Dans les heures qui ont suivi l’offensive des pseudos rebelles indépendantistes du Mouvement national pour la libération de l’Azawad (MNLA) et des islamistes d’Ançar Eddine sur Kidal, Gao et Tombouctou, les habitants de Mopti se demandaient s’ils allaient tombés eux aussi sous la domination des bandits armés.

 

Remobilisation des troupes

Aujourd’hui, Mopti est devenue la ligne de la résistance militaire contre les envahisseurs. Le commandement du PC Opérationnel (transféré de Gao) travaille d’arrache-pied pour « laver l’affront », nous rapporte une source militaire digne de foi.

Dans les différents camps militaires (armée de terre, de l’air et l’escadron de la gendarmerie), les regroupements se font dans la plus grande discipline, sous le regard vigilant des officiers du commandement.

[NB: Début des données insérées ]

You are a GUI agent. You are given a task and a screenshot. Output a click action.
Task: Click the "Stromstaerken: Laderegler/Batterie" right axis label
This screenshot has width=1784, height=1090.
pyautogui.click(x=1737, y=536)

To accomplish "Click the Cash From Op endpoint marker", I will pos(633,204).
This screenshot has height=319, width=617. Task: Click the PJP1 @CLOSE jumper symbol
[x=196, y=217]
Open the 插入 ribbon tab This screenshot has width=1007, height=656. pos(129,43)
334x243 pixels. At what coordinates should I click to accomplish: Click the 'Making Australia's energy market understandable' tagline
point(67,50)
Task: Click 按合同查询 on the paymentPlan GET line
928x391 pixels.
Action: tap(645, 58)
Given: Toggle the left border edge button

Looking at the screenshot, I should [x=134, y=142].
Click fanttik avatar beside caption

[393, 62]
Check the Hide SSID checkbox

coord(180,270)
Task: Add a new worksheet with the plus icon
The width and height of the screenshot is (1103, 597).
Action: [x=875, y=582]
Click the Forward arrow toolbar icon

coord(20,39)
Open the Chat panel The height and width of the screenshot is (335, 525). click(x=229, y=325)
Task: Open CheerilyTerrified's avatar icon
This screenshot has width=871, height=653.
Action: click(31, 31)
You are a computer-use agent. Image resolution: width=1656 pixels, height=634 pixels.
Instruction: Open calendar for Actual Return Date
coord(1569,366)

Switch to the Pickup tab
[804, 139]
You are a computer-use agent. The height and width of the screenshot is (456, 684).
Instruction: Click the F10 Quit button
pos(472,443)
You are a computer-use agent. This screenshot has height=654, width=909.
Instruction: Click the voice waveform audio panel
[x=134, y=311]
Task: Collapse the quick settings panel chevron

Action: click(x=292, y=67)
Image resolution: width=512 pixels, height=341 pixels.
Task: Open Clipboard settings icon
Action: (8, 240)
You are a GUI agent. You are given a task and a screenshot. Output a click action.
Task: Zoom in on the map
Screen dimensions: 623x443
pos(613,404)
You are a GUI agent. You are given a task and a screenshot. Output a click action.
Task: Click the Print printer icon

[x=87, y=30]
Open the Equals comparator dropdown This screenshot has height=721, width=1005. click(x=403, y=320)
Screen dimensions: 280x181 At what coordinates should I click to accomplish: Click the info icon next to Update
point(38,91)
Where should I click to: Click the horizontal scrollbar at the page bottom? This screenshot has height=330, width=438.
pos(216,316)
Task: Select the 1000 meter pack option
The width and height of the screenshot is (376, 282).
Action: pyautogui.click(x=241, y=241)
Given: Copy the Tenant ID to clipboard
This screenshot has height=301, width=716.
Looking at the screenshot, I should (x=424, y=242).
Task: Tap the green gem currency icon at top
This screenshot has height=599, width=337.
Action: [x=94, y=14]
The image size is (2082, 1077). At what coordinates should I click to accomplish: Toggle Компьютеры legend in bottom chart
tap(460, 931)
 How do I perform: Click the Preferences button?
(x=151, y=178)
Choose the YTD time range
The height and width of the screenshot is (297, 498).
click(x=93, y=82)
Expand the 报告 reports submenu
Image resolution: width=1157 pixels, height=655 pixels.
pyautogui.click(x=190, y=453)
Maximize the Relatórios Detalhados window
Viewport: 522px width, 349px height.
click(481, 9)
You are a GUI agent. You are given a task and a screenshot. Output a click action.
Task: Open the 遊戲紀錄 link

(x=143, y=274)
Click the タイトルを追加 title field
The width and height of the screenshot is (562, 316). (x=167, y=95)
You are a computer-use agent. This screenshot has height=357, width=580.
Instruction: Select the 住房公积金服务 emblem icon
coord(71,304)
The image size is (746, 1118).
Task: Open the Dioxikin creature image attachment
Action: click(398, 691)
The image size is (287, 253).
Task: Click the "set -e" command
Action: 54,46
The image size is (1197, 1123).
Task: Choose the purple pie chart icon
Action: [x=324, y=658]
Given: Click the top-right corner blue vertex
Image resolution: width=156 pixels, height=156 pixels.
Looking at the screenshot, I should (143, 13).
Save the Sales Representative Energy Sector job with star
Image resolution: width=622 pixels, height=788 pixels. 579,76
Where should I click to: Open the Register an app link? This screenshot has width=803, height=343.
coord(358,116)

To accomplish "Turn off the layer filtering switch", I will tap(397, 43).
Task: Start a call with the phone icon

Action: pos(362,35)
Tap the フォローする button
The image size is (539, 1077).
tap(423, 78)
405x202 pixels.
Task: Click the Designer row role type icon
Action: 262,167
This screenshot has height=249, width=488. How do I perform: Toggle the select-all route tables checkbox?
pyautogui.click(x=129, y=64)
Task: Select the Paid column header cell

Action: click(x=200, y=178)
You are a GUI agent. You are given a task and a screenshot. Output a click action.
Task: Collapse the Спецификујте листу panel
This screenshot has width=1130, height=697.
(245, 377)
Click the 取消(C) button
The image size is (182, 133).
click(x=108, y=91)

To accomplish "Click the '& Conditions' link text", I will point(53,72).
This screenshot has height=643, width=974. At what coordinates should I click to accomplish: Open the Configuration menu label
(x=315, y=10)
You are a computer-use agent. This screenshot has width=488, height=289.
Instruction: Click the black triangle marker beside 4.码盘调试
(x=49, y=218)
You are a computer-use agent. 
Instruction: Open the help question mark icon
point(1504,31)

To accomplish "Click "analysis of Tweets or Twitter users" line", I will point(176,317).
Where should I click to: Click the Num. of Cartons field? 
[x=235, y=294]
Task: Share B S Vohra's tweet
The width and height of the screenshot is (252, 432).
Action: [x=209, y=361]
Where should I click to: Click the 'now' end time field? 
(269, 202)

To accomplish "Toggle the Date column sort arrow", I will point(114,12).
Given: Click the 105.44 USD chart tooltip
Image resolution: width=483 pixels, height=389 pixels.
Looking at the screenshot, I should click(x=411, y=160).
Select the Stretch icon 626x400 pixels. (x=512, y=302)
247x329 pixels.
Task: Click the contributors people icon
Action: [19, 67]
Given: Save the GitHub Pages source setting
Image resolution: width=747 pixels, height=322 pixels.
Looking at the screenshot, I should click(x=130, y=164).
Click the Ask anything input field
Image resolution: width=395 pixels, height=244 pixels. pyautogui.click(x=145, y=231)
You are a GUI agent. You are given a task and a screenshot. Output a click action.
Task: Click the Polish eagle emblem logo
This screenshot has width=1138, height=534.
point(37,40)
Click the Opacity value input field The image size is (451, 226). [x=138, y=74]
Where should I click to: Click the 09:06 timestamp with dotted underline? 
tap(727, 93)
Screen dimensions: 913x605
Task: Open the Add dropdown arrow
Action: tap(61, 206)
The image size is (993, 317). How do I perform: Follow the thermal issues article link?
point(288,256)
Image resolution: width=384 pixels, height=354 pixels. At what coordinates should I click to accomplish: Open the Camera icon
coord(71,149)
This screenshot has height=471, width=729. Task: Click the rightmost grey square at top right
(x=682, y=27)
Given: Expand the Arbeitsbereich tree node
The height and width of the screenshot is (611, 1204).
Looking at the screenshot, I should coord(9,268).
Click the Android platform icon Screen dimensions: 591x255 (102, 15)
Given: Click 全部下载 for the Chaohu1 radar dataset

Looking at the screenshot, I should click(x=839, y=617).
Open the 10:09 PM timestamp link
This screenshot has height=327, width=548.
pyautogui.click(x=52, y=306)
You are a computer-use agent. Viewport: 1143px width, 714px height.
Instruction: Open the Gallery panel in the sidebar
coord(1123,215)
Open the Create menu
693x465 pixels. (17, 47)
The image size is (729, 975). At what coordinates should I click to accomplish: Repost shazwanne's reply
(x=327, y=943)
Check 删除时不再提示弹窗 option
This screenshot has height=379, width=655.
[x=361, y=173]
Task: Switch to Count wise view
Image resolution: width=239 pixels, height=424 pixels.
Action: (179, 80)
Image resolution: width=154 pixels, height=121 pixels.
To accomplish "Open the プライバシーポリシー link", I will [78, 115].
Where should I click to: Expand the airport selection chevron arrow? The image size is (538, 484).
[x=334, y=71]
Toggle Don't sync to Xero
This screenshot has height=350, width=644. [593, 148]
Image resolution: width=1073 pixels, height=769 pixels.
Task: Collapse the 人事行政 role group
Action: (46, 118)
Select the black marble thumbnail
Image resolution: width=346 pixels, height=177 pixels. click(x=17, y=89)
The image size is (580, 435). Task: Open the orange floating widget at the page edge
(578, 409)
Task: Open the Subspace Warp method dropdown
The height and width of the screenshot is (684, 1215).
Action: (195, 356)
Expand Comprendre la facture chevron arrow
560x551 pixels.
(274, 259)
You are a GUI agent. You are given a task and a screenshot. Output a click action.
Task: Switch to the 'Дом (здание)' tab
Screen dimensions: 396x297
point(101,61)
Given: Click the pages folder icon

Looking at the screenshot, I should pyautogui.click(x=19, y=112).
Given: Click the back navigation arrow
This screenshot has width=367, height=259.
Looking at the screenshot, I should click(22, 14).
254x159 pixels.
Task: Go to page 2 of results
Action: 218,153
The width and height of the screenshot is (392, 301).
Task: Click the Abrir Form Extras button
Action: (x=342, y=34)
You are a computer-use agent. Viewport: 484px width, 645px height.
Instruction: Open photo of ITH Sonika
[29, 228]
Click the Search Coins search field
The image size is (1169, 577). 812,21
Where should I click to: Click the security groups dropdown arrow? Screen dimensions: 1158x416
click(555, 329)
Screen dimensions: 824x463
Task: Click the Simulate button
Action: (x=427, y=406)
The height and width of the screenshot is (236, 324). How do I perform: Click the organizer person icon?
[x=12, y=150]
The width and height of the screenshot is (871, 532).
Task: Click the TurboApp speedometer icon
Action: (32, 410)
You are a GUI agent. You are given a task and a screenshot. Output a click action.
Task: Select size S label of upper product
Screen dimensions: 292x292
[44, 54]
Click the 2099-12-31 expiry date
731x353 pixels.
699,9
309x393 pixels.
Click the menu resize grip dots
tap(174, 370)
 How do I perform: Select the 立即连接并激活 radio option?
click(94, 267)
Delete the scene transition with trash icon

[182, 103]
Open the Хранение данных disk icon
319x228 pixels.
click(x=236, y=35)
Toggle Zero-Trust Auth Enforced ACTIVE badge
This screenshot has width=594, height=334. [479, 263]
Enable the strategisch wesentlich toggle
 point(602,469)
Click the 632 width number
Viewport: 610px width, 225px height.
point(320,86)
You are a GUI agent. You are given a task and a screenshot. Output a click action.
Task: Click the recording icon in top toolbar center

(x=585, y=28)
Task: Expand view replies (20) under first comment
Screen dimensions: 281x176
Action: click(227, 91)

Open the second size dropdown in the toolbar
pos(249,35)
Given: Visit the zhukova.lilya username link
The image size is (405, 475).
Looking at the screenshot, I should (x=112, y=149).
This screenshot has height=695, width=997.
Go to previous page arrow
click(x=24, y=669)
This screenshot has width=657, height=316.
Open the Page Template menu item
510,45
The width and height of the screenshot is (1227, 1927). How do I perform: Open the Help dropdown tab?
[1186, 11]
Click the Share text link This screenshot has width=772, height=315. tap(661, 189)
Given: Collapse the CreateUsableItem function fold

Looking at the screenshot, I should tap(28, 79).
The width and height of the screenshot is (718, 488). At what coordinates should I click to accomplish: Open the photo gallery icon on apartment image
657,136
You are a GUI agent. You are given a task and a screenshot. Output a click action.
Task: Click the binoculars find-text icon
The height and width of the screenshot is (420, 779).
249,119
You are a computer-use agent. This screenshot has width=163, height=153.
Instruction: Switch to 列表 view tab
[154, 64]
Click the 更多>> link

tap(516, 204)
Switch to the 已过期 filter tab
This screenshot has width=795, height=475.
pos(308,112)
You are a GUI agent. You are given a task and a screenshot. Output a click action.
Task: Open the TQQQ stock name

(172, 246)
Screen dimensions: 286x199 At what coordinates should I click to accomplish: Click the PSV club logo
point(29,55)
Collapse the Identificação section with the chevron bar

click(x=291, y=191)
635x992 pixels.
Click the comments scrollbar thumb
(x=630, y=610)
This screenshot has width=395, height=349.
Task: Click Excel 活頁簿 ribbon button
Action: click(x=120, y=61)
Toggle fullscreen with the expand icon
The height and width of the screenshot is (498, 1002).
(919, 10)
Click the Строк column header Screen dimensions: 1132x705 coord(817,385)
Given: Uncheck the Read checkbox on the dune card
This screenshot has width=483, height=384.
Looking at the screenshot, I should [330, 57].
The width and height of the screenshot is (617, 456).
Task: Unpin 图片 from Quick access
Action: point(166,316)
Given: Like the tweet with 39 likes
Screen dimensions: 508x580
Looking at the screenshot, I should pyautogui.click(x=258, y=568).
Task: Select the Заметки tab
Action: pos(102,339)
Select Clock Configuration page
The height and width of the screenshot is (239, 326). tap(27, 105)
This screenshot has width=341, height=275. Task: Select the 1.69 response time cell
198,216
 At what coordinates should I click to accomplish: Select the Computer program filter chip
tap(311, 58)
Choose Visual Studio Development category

Dans les rues de Mopti et de Sévaré, le ballet des véhicules militaires est visible toute la journée. Et la population s’y est habituée. Ici, on sait que le pays est en guerre, mais ce défilé des véhicules militaires est loin de traduire les images qui nous proviennent de la Somalie ou de la République démocratique du Congo.

« Le Mali ne sera jamais la Somali », prédit habitant. Il explique que les ennemis du Mali l’ont conduit en guerre. « Nous vivons ici dans la plus grande tranquillité, même si certaines personnes ont contribué à créer la psychose après la chute de Gao et de Tombouctou. Nous voyons ces militaires tous les jours, ils sont là pour notre sécurité, nous les faisons toujours confiance malgré le moment difficile que armée traverse », nous explique ce gérant de restaurant à Sévaré sur la route de Gao.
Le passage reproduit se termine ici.